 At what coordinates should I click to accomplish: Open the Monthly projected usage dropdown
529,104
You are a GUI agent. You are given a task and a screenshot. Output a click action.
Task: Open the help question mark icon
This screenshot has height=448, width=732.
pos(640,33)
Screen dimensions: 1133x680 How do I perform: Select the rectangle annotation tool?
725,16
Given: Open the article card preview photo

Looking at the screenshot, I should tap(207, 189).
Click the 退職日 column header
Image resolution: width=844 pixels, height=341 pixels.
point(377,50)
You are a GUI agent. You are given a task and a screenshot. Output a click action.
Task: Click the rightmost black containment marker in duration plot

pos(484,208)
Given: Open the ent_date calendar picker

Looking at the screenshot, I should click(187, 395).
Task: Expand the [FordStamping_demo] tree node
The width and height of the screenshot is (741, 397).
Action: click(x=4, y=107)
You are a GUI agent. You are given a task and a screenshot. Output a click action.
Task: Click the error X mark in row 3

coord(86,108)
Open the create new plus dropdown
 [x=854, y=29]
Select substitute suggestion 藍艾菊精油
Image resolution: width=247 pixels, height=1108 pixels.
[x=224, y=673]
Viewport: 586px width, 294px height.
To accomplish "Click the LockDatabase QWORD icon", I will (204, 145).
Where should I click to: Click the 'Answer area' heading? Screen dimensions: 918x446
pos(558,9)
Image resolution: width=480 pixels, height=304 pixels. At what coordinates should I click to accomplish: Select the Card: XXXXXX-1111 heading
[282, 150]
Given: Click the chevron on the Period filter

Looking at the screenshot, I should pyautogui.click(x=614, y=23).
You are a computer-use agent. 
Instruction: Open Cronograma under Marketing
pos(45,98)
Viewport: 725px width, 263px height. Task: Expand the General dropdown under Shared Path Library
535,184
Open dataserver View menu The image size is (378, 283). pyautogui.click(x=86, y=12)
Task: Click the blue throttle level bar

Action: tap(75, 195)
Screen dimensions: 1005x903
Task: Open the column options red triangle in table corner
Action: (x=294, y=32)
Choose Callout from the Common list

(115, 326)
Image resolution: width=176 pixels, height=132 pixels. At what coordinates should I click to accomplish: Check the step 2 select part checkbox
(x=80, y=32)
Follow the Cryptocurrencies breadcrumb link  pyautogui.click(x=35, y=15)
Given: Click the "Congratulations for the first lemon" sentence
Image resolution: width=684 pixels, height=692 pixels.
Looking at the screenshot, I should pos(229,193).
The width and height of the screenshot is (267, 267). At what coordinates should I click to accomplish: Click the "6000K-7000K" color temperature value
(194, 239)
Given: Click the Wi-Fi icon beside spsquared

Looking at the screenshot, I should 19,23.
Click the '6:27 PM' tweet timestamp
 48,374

******

- TASK:
Copy out the lines above word for word, stopping after the line containing "Open dataserver View".

- ANSWER BELOW:
 At what coordinates should I click to accomplish: Open the Monthly projected usage dropdown
529,104
You are a GUI agent. You are given a task and a screenshot. Output a click action.
Task: Open the help question mark icon
This screenshot has height=448, width=732.
pos(640,33)
Screen dimensions: 1133x680 How do I perform: Select the rectangle annotation tool?
725,16
Given: Open the article card preview photo

Looking at the screenshot, I should tap(207, 189).
Click the 退職日 column header
Image resolution: width=844 pixels, height=341 pixels.
point(377,50)
You are a GUI agent. You are given a task and a screenshot. Output a click action.
Task: Click the rightmost black containment marker in duration plot

pos(484,208)
Given: Open the ent_date calendar picker

Looking at the screenshot, I should click(187, 395).
Task: Expand the [FordStamping_demo] tree node
The width and height of the screenshot is (741, 397).
Action: click(x=4, y=107)
You are a GUI agent. You are given a task and a screenshot. Output a click action.
Task: Click the error X mark in row 3

coord(86,108)
Open the create new plus dropdown
 [x=854, y=29]
Select substitute suggestion 藍艾菊精油
Image resolution: width=247 pixels, height=1108 pixels.
[x=224, y=673]
Viewport: 586px width, 294px height.
To accomplish "Click the LockDatabase QWORD icon", I will (204, 145).
Where should I click to: Click the 'Answer area' heading? Screen dimensions: 918x446
pos(558,9)
Image resolution: width=480 pixels, height=304 pixels. At what coordinates should I click to accomplish: Select the Card: XXXXXX-1111 heading
[282, 150]
Given: Click the chevron on the Period filter

Looking at the screenshot, I should pyautogui.click(x=614, y=23).
You are a computer-use agent. 
Instruction: Open Cronograma under Marketing
pos(45,98)
Viewport: 725px width, 263px height. Task: Expand the General dropdown under Shared Path Library
535,184
Open dataserver View menu The image size is (378, 283). pyautogui.click(x=86, y=12)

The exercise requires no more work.